What CDC Data Looks Like

| operation | order_id | customer_id | amount | timestamp           |
|-----------|----------|-------------|--------|---------------------|
| INSERT    | 5001     | 1001        | 150.00 | 2026-05-20 10:00:01 |
| INSERT    | 5002     | 1002        | 89.99  | 2026-05-20 10:00:03 |
| UPDATE    | 5001     | 1001        | 175.00 | 2026-05-20 10:05:00 |
| DELETE    | 4999     | 1003        | 25.00  | 2026-05-20 10:10:00 |

The operation column tells your pipeline what to do: INSERT new rows, UPDATE existing rows, DELETE removed rows. This maps directly to Delta Lake’s MERGE command.

Real-life analogy: CDC is like a security camera on a warehouse door. Instead of taking inventory every night (full load) or checking what is new since your last visit (watermark), the camera records every item that enters (INSERT), gets modified (UPDATE), or leaves (DELETE) in real-time. At any point, you can replay the tape to rebuild the current inventory.

Pattern 4: Event Streaming / Real-Time (Data-Intensive Companies)

How It Works

Data arrives as a continuous stream of events through a message broker. No files, no batches — events flow in real-time.

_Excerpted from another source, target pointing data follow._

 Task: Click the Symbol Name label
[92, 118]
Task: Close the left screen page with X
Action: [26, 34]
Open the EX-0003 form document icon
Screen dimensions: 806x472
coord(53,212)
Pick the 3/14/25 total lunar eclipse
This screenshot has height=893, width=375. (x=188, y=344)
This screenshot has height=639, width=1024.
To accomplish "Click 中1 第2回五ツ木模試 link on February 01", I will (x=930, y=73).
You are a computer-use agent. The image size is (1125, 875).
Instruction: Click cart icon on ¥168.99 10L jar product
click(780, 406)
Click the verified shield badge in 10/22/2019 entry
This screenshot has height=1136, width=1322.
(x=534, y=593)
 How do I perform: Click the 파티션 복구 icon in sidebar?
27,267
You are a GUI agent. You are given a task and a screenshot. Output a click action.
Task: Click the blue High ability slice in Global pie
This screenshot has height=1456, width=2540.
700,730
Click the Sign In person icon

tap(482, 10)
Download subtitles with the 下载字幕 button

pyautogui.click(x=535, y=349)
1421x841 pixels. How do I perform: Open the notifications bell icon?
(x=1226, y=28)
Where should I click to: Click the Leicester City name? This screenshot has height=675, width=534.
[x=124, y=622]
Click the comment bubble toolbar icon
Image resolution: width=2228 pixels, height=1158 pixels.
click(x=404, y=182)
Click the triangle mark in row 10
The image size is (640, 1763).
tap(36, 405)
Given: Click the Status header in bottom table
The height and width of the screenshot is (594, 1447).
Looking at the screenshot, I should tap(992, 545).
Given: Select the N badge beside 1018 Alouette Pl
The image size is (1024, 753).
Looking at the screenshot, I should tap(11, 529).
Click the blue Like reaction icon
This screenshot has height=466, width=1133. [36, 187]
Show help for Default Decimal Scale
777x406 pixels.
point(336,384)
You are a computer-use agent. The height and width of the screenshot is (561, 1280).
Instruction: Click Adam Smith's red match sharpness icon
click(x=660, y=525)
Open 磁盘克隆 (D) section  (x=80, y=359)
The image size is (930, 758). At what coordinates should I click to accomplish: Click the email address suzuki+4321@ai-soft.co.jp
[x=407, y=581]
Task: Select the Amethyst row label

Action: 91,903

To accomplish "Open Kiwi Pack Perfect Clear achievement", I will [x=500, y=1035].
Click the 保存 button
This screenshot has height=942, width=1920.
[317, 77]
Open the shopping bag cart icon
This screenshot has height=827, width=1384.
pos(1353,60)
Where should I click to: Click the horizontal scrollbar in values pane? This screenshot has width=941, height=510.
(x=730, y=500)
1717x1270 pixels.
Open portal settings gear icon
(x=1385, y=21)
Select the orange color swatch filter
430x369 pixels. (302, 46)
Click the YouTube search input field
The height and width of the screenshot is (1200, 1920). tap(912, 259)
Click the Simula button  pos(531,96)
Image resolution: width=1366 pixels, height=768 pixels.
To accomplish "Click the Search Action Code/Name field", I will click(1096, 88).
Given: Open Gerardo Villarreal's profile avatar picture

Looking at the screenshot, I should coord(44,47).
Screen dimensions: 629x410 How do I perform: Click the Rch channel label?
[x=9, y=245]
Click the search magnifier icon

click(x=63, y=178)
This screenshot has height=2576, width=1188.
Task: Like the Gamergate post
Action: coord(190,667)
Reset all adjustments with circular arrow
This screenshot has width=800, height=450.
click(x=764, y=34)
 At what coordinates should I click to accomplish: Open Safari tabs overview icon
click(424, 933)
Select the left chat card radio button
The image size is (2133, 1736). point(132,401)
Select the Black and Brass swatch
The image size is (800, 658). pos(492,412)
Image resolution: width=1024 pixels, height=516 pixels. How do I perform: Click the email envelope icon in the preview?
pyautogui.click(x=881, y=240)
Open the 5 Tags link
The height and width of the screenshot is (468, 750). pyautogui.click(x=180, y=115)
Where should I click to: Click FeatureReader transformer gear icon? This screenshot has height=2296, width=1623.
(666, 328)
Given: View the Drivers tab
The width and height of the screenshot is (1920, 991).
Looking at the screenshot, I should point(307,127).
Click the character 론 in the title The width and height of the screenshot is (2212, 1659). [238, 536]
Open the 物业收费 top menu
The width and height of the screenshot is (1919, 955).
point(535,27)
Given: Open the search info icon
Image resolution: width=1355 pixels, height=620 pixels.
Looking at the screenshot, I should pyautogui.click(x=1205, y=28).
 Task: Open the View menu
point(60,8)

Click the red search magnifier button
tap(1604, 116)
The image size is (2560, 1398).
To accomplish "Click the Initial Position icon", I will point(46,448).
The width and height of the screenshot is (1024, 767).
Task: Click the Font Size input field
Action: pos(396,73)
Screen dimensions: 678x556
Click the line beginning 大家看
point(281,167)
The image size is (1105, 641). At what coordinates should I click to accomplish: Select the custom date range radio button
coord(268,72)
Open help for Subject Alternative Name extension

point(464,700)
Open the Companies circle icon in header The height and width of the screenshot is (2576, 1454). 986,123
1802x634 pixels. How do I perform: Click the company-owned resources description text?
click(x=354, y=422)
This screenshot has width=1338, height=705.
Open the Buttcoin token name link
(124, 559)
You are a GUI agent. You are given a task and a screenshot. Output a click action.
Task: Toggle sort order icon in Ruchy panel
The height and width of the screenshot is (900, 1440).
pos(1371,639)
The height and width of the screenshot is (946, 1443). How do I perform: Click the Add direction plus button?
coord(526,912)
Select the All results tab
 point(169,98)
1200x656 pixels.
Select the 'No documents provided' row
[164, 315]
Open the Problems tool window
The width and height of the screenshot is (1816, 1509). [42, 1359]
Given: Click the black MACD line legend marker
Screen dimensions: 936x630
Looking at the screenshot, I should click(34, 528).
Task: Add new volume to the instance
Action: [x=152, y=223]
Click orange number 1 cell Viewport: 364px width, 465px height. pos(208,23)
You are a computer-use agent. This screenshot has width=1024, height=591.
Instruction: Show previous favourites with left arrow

Application / IoT Device / Website
    |
    | Sends events (JSON messages) continuously
    v
Azure Event Hubs / Apache Kafka / AWS Kinesis
    |
    | Millions of events per second
    v
Spark Structured Streaming / Azure Stream Analytics
    |
    | Processes micro-batches (every few seconds)
    v
Delta Lake (append new events)
    |
    v
Real-time dashboards / ML models / Alerts

Why Streaming?

  • Real-time insights: React to events as they happen, not hours later
  • Scale: Handle millions of events per second (Event Hubs supports 1M+ events/sec)
  • Decoupled: Producers send events without knowing who consumes them
  • Event sourcing: Complete history of every event, not just current state

Real Examples

  • Uber: Every ride request, driver location update, price surge calculation, and trip event streams through Kafka in real-time
  • Netflix: Every play, pause, skip, and browse event streams for real-time recommendations
  • E-commerce clickstream: Every page view, add-to-cart, and checkout step streams for personalization
  • IoT in manufacturing: Temperature, pressure, vibration readings from factory sensors every second
  • Fintech: Stock market tick data streaming for real-time trading analytics
  • Food delivery: Order status updates (placed, preparing, picked up, delivered) stream in real-time

The Architecture

# Spark Structured Streaming in Databricks
df_stream = spark.readStream     .format("eventhubs")     .options(**event_hub_config)     .load()

# Parse JSON events
df_parsed = df_stream     .withColumn("body", col("body").cast("string"))     .withColumn("event", from_json(col("body"), event_schema))     .select("event.*", "enqueuedTime")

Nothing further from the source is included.